Can someone please detail the process for buying a new car (a) from a reseller and (b) from a private party? What should I get from the seller in terms of paperwork etc? What do I do with it? In another cart/horse process I presume that you have to own a car to insure it and to have the car insured to drive it; how does this work? What is a Vehicle Identification Number (VIN) called here? I don't see that any used car advertisements publish one. In the USA there are services which can check to see if a VIN has sustained damage. Are there equivalent services here? Again in the USA it is common to take a car to a mechanic to be evaluated; same here? Despite what appear to be good deals advertised by private parties I'm leaning toward just working with commercial resellers as they probably know the paperwork process better; good idea?
:flypig:


----------



## NickZ (Jun 26, 2009)

With a dealer you hand them money they do everything.

With a private at some point you'll need to go to the local ACI (Often your local driving school ) and register the transaction. Including paying all the fees. After that you put it in the glove box in case you get stopped by the police.

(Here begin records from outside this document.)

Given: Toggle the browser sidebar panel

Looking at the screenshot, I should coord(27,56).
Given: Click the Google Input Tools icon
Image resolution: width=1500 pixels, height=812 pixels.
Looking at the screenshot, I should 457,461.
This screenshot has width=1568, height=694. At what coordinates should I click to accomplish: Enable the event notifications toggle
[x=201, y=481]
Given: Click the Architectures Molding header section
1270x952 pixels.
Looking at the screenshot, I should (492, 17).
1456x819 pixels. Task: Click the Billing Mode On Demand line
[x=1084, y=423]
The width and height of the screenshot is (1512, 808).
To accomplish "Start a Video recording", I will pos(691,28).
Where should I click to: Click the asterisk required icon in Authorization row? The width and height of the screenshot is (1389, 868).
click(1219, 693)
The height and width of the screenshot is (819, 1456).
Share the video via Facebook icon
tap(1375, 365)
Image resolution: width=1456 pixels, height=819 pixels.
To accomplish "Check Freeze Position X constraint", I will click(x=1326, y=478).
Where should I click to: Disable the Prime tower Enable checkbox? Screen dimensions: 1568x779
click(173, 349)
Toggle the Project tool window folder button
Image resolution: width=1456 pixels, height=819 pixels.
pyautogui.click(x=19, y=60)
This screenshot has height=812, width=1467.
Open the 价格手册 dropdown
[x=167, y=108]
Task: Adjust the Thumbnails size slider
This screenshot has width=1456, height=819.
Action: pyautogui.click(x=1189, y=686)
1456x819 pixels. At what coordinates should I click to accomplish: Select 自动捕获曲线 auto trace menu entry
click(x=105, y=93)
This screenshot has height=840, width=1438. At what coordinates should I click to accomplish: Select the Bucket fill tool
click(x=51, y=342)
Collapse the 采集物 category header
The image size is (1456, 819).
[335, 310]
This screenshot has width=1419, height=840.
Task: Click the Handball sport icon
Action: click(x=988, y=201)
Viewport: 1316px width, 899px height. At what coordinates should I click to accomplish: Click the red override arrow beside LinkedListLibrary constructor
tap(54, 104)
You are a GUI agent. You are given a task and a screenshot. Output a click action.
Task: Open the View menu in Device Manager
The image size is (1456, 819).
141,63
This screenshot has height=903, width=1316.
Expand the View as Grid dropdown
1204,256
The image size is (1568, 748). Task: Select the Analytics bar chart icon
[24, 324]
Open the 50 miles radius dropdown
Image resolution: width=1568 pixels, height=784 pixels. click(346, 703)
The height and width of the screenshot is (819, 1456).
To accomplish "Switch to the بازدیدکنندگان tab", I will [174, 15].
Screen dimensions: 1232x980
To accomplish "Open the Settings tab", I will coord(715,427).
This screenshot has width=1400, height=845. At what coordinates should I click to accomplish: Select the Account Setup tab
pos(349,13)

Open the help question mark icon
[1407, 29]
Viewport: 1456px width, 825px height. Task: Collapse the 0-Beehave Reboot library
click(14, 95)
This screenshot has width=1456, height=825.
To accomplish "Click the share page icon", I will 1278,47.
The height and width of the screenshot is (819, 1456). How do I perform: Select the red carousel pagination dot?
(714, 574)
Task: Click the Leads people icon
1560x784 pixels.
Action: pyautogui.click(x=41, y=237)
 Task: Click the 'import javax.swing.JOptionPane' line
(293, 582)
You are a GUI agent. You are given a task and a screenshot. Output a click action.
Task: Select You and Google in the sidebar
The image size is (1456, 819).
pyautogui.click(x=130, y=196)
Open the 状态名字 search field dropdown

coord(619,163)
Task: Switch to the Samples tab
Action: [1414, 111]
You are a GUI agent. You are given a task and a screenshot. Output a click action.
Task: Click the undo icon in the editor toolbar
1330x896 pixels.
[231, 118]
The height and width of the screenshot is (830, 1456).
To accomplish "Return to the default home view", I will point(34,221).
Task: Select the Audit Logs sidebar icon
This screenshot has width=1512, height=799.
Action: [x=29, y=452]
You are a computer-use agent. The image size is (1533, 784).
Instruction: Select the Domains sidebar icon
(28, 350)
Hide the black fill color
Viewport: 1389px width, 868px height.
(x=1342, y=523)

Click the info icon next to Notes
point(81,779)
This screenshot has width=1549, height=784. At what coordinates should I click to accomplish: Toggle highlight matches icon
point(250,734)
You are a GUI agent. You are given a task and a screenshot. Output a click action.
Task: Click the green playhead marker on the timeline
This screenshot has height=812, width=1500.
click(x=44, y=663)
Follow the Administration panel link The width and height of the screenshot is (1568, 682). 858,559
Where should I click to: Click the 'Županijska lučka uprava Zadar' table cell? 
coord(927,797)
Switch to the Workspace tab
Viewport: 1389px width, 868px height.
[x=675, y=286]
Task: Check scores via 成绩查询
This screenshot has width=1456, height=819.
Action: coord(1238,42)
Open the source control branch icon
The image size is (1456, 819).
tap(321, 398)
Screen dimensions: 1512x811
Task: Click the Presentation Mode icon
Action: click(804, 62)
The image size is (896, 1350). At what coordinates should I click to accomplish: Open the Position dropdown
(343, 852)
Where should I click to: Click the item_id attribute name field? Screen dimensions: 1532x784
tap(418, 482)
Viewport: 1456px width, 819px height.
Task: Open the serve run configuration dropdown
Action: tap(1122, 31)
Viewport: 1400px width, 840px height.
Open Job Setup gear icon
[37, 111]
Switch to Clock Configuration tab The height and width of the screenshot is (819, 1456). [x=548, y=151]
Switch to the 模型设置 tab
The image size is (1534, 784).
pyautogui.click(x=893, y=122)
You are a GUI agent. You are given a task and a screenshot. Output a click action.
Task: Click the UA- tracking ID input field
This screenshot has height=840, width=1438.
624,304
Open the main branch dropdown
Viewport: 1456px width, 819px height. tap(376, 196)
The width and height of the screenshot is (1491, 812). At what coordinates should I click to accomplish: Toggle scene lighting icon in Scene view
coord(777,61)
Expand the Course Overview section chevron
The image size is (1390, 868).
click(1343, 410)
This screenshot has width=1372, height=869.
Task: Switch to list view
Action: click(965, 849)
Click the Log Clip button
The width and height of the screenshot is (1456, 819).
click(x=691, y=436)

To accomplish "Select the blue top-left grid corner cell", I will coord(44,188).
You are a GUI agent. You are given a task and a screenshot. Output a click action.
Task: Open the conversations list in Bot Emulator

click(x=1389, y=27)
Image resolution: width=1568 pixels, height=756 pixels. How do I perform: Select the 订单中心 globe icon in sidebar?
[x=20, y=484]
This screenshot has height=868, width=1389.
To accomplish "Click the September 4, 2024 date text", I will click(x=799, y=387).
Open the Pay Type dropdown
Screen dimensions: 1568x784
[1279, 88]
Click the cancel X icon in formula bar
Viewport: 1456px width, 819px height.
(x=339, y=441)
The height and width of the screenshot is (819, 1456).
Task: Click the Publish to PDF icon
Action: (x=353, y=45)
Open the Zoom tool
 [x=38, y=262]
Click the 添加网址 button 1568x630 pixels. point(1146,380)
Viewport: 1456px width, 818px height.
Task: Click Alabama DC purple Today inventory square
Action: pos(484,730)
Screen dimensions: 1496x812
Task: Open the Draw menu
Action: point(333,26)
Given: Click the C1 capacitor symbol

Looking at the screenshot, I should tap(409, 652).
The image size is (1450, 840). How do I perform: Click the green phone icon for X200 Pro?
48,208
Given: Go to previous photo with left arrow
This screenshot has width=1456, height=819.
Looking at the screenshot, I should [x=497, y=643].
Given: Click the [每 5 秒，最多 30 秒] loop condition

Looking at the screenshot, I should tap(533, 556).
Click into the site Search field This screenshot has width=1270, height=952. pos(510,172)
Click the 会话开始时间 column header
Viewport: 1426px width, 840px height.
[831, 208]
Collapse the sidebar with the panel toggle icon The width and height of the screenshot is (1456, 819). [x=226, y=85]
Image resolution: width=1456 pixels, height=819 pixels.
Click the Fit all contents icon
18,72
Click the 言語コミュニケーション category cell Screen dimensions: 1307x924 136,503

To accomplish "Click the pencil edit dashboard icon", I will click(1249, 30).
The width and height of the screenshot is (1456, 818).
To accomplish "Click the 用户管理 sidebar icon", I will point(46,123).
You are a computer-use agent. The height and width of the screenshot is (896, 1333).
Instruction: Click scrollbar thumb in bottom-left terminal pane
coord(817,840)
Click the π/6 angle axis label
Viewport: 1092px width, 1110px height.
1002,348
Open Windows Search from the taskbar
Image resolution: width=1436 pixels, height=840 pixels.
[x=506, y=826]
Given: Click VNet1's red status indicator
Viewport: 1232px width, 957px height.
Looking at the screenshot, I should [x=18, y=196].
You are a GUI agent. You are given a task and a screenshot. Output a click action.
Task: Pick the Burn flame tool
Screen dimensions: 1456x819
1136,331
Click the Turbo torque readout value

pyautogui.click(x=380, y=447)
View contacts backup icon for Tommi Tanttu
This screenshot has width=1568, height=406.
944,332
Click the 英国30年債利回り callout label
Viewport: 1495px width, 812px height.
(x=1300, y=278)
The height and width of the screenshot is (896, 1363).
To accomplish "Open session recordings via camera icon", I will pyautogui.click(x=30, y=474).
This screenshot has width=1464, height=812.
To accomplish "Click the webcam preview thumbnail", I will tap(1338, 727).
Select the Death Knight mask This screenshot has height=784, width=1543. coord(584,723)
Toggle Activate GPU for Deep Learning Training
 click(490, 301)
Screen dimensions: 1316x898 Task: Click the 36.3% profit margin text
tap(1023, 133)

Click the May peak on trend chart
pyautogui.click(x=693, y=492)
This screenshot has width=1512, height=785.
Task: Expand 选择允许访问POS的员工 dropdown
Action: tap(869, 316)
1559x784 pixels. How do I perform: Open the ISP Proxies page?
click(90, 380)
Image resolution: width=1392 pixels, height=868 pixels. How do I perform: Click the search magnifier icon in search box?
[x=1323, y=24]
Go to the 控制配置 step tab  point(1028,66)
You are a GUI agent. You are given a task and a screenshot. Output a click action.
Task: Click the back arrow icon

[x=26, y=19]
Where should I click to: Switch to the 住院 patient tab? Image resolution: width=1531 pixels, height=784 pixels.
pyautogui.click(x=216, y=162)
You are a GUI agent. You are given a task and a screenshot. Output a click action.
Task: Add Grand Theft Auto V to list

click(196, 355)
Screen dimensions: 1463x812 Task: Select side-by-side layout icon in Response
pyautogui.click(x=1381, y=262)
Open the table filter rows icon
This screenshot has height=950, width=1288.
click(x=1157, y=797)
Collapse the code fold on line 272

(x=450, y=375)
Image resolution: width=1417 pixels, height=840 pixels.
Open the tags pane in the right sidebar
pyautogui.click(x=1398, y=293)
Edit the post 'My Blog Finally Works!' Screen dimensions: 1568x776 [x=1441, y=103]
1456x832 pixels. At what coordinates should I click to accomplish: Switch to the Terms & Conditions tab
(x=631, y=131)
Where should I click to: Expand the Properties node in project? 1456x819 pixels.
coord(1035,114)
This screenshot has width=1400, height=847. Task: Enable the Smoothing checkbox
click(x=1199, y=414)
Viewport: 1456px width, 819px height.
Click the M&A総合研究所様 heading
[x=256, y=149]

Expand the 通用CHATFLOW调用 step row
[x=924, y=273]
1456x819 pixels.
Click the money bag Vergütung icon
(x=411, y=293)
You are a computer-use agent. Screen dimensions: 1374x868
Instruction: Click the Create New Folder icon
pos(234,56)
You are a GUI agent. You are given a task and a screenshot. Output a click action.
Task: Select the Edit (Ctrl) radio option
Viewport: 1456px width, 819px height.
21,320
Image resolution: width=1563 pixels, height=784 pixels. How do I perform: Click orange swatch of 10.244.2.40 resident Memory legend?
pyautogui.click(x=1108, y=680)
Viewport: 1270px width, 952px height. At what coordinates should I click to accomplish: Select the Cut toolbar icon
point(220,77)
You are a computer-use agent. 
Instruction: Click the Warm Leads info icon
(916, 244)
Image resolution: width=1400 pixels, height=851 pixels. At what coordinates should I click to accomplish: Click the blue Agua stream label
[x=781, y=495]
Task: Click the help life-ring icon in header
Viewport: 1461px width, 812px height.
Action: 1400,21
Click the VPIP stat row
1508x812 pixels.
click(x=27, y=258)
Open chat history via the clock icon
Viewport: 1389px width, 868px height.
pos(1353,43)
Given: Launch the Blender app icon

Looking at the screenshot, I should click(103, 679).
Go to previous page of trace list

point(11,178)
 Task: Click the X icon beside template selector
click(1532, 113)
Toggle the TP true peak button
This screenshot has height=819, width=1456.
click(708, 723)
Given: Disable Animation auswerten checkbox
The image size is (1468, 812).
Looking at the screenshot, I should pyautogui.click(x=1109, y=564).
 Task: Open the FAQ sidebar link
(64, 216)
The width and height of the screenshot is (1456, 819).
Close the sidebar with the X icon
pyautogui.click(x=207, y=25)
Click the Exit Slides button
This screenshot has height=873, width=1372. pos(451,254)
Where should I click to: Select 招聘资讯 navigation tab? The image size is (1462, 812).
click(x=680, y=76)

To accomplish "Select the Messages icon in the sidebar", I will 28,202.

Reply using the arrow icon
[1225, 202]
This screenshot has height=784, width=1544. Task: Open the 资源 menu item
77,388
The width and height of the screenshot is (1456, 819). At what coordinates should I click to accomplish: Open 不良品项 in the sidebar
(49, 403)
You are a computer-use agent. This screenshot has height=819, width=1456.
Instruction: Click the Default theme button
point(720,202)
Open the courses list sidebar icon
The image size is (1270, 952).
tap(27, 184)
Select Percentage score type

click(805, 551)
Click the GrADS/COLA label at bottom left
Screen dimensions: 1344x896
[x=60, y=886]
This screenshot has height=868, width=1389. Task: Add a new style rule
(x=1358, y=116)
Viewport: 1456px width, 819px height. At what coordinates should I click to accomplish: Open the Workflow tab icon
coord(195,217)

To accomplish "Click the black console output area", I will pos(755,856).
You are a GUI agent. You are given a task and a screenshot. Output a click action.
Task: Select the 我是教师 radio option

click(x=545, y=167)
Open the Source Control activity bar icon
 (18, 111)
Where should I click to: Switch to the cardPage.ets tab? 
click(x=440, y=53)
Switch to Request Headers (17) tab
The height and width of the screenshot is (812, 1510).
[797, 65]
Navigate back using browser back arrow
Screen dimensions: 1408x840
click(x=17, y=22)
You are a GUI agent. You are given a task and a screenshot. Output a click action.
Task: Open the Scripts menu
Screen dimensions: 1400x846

Paperwork is the ownership. I don't think there is anything else.

A dealer will give you a guarantee. 12 months I think is normal. You can still ask to take it to a mechanic but it's under warranty.

Private you can do anything the two of you agree to.

It'll need insurance before you drive it off the lot. All it'll take is the plate number and more money. The dealer won't let you drive off the lot without insurance. The dealer will also want proof of your residence. Unless you can sweet talk the receptionist. Don't ask how I know.

It's the same basic choice you'd make in the US. A dealer is reselling a car they bought from somebody else. They've tacked on a profit. A margin to cover any work they did and other costs. If you buy from a private you can save some money but it's up to you to make sure it's not a lemon


----------



## NickZ (Jun 26, 2009)

Servizi ACI - Passaggio di proprietà

Read that and the related links


----------



## PauloPievese (Nov 2, 2012)

NickZ said:


> It'll need insurance before you drive it off the lot. All it'll take is the plate number and more money. The dealer won't let you drive off the lot without insurance.


I'm sure that this is the same in the Stati Uniti and at some point in the distant past I must have been in this position. Now, I'm covered for 30 days for anything I buy under my existing policy. So:
* find an insurance agent
* find a car and buy it
* return to insurance agent and insure car
* return to retrieve car

Again in the SU I could just call my agent with the VIN (remember the VIN part of the question?) and that would be that. Must I physically go to the agent here? There appear to be a lot of nice cars only 2 hours drive in any direction. How many zigs and zags is this going to take?

:flypig:


----------



## NickZ (Jun 26, 2009)

You can do it online. I guess over the phone. The plate number is what matters.

If you're suggesting doing it all in one day I think that's not going to happen.


----------



## PauloPievese (Nov 2, 2012)

NickZ said:


> If you're suggesting doing it all in one day I think that's not going to happen.


Oh. Yet another delightful cultural difference. In the SU of course it's about as difficult as buying toilet paper which is probably what gets a lot of people into trouble.

Speaking of trouble, the trouble with buying a car when you don't have a car to get to the car you want to buy is that it's a lot of trouble.

Thanks for the link to ACI; I missed it earler.

:flypig:


----------